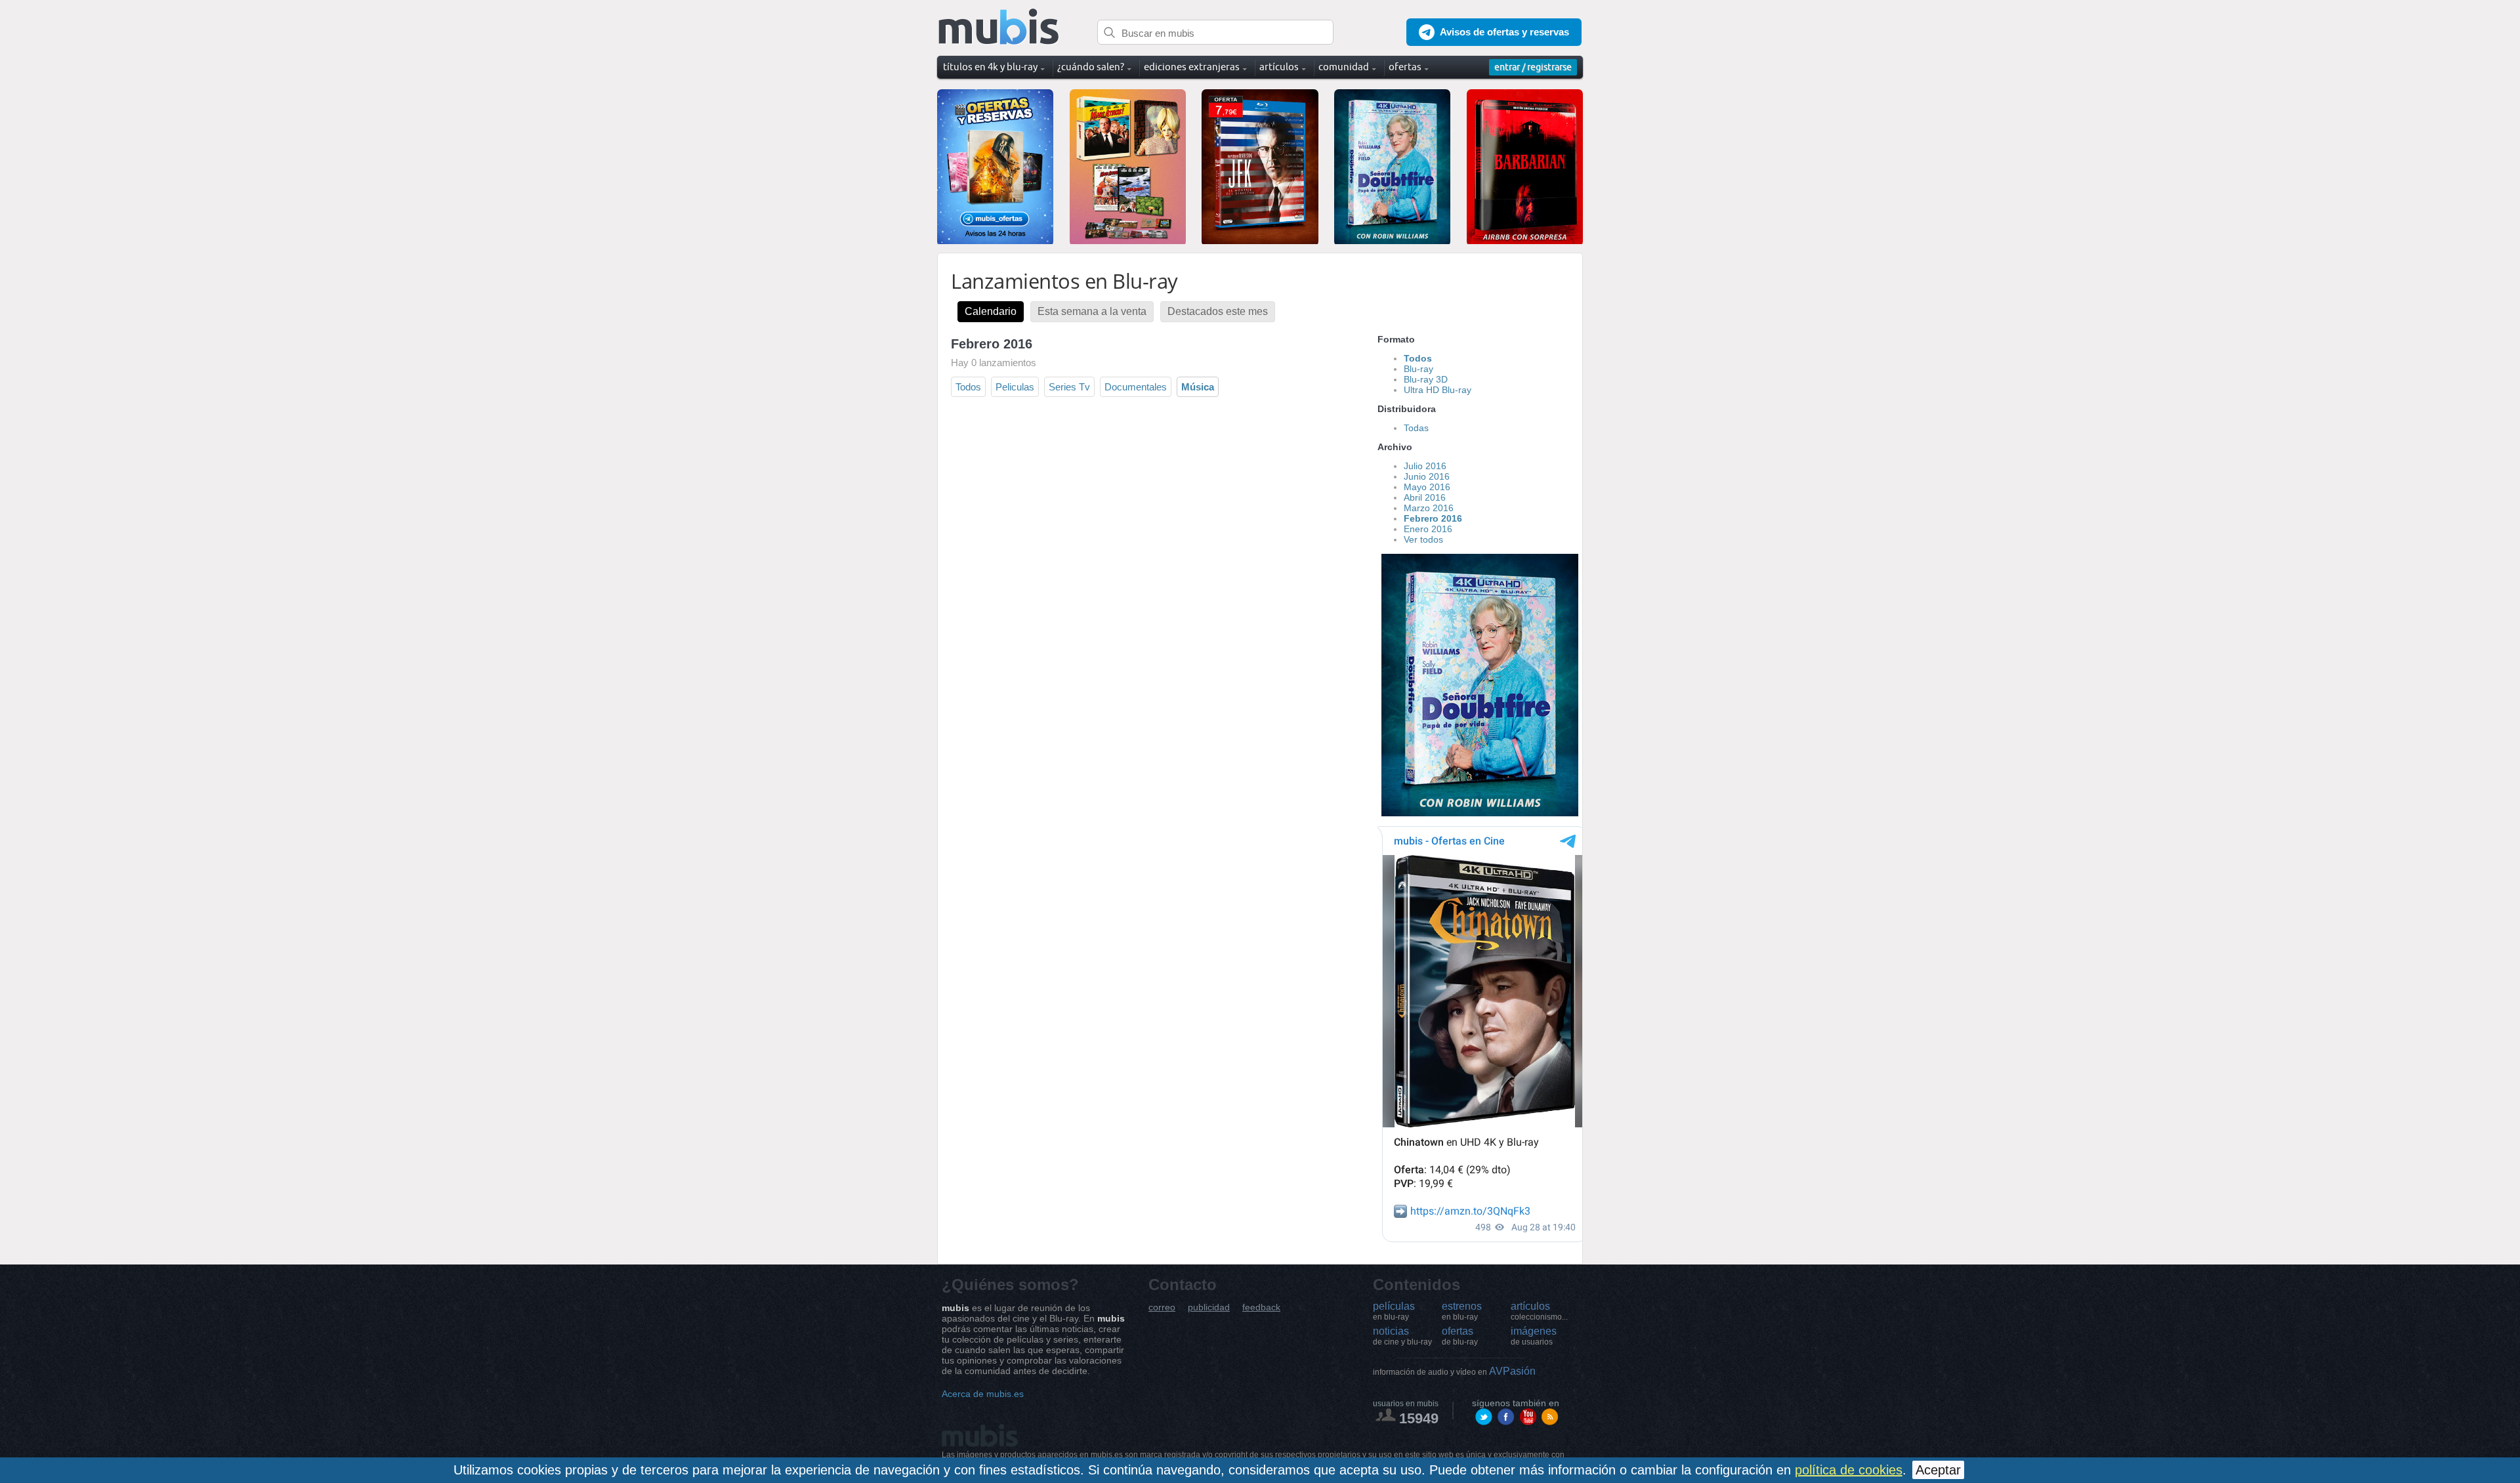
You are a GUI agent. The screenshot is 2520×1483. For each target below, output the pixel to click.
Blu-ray (1418, 369)
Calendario (991, 311)
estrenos (1462, 1311)
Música (1197, 386)
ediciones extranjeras (1192, 66)
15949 (1418, 1418)
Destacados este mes (1217, 311)
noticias (1402, 1336)
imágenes (1534, 1336)
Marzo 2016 (1429, 508)
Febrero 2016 (1433, 518)
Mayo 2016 (1427, 487)
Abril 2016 (1425, 497)
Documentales (1135, 386)
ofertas (1460, 1336)
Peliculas (1015, 386)
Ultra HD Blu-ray (1437, 390)
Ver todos (1423, 539)
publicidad (1209, 1307)
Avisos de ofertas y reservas (1504, 31)
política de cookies (1848, 1470)
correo (1161, 1307)
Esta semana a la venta (1092, 311)
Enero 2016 (1428, 529)
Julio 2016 (1425, 466)
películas (1394, 1311)
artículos (1539, 1311)
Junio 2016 (1427, 476)
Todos (968, 386)
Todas (1416, 428)
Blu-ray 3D (1426, 379)
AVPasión (1454, 1371)
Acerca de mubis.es (983, 1394)
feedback (1261, 1307)
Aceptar (1938, 1470)
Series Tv (1069, 386)
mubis (999, 27)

▬▬▬▬▬▬

WHAT YOU SHOULD DO -
Omit every picture, and please return the entries exactly from the first line through the line with "Mayo 2016 (1427, 487)", both included.

WRITTEN ANSWER -
You are a GUI agent. The screenshot is 2520×1483. For each target below, output the pixel to click.
Blu-ray (1418, 369)
Calendario (991, 311)
estrenos (1462, 1311)
Música (1197, 386)
ediciones extranjeras (1192, 66)
15949 (1418, 1418)
Destacados este mes (1217, 311)
noticias (1402, 1336)
imágenes (1534, 1336)
Marzo 2016 (1429, 508)
Febrero 2016 (1433, 518)
Mayo 2016 (1427, 487)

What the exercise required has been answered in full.